▶ _TASK PROMPT_:
Look through the entries below and extract exactly the lines from the one containing "More payment options [link] (118, 958)" through the one containing "Zaini (549, 2449)", ends included.

· · ·

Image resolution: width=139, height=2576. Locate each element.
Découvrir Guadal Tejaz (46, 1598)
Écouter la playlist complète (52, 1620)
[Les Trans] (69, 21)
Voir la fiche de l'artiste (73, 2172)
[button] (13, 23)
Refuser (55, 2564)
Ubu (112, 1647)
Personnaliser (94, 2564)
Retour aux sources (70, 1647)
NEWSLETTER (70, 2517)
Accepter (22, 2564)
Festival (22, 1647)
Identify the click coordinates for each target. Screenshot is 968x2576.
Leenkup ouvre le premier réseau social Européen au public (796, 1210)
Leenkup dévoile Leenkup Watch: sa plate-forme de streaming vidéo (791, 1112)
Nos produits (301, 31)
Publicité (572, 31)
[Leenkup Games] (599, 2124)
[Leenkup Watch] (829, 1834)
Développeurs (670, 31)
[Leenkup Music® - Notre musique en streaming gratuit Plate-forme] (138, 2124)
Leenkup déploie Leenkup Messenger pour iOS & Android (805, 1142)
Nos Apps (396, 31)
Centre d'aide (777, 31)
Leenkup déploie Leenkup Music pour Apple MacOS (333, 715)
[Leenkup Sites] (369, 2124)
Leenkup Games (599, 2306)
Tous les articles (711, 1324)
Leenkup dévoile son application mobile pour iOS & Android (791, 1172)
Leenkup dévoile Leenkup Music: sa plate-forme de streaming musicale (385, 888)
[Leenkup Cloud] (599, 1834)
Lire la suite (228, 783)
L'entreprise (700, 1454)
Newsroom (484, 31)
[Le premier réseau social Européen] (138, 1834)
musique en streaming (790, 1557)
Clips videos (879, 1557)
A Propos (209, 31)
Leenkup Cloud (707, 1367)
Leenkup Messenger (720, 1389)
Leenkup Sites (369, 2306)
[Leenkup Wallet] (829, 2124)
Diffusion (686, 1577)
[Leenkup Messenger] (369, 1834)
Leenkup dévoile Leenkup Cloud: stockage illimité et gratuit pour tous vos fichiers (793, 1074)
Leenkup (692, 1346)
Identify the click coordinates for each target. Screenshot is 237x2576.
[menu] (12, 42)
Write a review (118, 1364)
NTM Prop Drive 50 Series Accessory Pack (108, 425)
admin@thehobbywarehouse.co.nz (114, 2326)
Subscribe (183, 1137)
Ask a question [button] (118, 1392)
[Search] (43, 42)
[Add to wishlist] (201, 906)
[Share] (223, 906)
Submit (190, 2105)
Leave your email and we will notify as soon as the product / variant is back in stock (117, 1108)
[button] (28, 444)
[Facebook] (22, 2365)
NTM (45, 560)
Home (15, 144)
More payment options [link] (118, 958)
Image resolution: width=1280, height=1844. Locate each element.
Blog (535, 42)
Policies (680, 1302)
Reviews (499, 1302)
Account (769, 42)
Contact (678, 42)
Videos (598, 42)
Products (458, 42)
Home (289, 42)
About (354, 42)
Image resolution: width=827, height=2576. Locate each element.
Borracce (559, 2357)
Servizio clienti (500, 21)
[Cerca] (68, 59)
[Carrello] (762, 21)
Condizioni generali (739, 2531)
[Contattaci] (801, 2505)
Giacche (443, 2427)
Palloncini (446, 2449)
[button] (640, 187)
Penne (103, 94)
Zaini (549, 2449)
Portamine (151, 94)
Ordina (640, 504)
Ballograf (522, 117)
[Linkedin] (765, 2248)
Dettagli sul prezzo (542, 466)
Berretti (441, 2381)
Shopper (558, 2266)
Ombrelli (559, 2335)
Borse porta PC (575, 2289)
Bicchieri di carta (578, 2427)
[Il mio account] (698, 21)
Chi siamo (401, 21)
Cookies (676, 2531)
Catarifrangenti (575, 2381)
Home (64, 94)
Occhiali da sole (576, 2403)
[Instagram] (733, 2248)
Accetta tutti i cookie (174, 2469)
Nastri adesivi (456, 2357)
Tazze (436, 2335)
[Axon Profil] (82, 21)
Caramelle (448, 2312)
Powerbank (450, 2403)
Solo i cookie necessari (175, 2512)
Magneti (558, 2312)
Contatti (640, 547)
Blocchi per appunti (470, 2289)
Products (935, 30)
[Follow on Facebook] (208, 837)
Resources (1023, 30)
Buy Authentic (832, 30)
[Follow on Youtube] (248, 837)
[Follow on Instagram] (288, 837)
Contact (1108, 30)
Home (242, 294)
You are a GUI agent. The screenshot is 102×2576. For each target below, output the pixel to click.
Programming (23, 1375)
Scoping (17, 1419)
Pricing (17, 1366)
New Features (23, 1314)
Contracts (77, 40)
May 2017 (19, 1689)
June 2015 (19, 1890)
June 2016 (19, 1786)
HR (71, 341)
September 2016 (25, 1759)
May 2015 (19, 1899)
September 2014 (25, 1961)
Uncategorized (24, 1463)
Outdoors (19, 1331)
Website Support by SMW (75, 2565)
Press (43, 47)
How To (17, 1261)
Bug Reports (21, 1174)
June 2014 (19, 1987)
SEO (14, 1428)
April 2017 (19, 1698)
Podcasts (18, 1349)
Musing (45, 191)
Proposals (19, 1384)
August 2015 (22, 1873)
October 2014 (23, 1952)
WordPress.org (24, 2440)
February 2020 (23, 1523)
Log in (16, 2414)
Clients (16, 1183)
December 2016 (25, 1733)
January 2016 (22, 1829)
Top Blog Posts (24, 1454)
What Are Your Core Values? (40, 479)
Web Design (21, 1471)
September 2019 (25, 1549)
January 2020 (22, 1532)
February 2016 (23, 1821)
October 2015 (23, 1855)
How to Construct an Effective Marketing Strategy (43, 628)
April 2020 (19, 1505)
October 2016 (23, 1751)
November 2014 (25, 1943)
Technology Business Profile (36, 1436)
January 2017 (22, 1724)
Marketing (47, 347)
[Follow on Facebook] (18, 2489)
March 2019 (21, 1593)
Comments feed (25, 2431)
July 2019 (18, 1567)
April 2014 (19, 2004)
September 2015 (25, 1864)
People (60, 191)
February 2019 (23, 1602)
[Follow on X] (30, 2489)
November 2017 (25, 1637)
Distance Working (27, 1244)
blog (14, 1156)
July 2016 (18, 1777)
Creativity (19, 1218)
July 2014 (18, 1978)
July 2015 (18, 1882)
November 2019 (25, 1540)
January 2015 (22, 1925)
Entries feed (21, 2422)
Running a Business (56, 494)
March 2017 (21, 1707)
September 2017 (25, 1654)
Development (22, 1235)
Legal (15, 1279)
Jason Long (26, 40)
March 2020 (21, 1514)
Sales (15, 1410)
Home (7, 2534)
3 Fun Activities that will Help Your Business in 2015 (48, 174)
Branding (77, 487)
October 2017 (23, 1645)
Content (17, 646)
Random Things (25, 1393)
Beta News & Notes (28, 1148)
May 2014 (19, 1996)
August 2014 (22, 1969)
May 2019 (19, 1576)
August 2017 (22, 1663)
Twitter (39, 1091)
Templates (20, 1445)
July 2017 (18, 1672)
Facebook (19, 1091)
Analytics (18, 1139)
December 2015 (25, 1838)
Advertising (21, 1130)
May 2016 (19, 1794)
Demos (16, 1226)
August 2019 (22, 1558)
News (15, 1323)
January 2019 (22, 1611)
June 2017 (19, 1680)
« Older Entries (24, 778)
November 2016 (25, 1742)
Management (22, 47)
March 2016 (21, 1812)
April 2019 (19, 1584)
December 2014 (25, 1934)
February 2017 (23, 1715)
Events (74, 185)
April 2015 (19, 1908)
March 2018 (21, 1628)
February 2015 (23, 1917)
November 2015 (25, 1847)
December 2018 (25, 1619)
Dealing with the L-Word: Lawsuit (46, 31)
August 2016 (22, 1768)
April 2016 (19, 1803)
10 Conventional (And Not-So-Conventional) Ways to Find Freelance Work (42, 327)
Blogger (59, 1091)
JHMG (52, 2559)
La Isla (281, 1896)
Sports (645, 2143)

· · ·

▶ _TASK SOLUTION_:
More payment options [link] (118, 958)
Image resolution: width=1280, height=1844. Locate each element.
Blog (535, 42)
Policies (680, 1302)
Reviews (499, 1302)
Account (769, 42)
Contact (678, 42)
Videos (598, 42)
Products (458, 42)
Home (289, 42)
About (354, 42)
Image resolution: width=827, height=2576. Locate each element.
Borracce (559, 2357)
Servizio clienti (500, 21)
[Cerca] (68, 59)
[Carrello] (762, 21)
Condizioni generali (739, 2531)
[Contattaci] (801, 2505)
Giacche (443, 2427)
Palloncini (446, 2449)
[button] (640, 187)
Penne (103, 94)
Zaini (549, 2449)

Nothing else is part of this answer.